ASK1 forms a high-molecular-mass complex through its carboxy‑terminal coiled-coil (CCC) domain. The thioredoxin (Trx) binding site is located near the amino‑terminal coiled-coil (NCC) domain and keeps ASK1 inactive. Under conditions of stress, Trx dissociates from ASK1 and tumor necrosis factor (TNF) receptor-associated factor (TRAF) molecules are recruited and induce oligomerization of ASK1, resulting in its autophosphorylation and activation. CASP8 and FADD-like apoptosis regulator (CFLAR) target the N‑terminal-mediated dimerization of ASK1 and blocks its activation. Dual specificity phosphatase (DUSP) 12 dephosphorylates ASK1, which leads to its inactivation.
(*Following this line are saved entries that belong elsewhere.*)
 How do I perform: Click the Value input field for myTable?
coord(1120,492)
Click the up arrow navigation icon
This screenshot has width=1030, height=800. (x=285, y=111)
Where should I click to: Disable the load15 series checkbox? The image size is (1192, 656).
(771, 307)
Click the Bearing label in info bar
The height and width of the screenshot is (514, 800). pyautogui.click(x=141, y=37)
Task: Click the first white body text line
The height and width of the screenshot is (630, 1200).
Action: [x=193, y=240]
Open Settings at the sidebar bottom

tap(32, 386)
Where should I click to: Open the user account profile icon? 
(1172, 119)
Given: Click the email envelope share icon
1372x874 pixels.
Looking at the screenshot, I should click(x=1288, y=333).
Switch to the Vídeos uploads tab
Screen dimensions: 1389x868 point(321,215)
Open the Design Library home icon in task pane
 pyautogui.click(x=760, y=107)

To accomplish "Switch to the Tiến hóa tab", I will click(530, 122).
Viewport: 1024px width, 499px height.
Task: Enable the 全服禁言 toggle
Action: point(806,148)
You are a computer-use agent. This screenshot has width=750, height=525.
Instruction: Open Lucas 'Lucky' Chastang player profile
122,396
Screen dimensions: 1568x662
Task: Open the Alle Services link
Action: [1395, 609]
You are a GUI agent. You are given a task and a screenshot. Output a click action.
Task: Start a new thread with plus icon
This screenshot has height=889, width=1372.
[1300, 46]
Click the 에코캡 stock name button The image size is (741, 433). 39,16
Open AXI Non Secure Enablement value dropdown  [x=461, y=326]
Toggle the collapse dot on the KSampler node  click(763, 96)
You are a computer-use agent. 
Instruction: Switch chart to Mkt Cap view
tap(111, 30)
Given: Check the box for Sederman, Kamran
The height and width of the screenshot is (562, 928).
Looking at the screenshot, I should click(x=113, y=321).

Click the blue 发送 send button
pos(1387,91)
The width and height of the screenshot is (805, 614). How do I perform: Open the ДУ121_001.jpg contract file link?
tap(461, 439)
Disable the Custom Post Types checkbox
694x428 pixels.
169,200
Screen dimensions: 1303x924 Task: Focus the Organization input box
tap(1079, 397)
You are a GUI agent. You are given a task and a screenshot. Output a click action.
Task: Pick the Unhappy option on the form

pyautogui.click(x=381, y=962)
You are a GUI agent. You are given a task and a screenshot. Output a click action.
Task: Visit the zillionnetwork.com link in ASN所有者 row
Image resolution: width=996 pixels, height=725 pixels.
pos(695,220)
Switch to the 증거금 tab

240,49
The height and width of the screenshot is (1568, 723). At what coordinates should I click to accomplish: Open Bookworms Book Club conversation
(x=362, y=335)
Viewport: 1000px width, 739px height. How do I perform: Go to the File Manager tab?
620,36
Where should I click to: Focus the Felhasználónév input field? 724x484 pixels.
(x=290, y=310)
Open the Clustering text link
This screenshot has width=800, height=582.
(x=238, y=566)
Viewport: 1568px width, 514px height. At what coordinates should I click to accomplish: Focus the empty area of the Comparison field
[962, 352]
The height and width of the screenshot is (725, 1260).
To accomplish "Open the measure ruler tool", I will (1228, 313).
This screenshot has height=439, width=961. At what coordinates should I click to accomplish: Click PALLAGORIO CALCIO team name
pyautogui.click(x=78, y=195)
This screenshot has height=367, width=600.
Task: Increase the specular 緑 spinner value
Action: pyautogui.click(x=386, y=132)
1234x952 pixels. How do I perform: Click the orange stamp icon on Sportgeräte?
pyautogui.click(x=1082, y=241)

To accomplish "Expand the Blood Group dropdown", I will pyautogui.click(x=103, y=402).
Selonsertib binds to the catalytic kinase domain of ASK1 in an ATP-competitive manner and inhibits its activity. Cellular repressor of E1A-stimulated genes (CREG) interacts directly with ASK1 and inhibits its phosphorylation. The deubiquitinase TNF alpha-induced protein 3 (TNFAP3) deubiquitinates and suppresses ASK1. ASK1 activation triggers a mitogen activated protein kinase (MAPK) signaling cascade leading to c-Jun N‑terminal kinase (JNK) and p38 activation, which results in insulin resistance, lipogenesis, and apoptosis. MKK, mitogen-activated protein (MAP) kinase kinase; P, phosphate group; Ub, ubiquitin.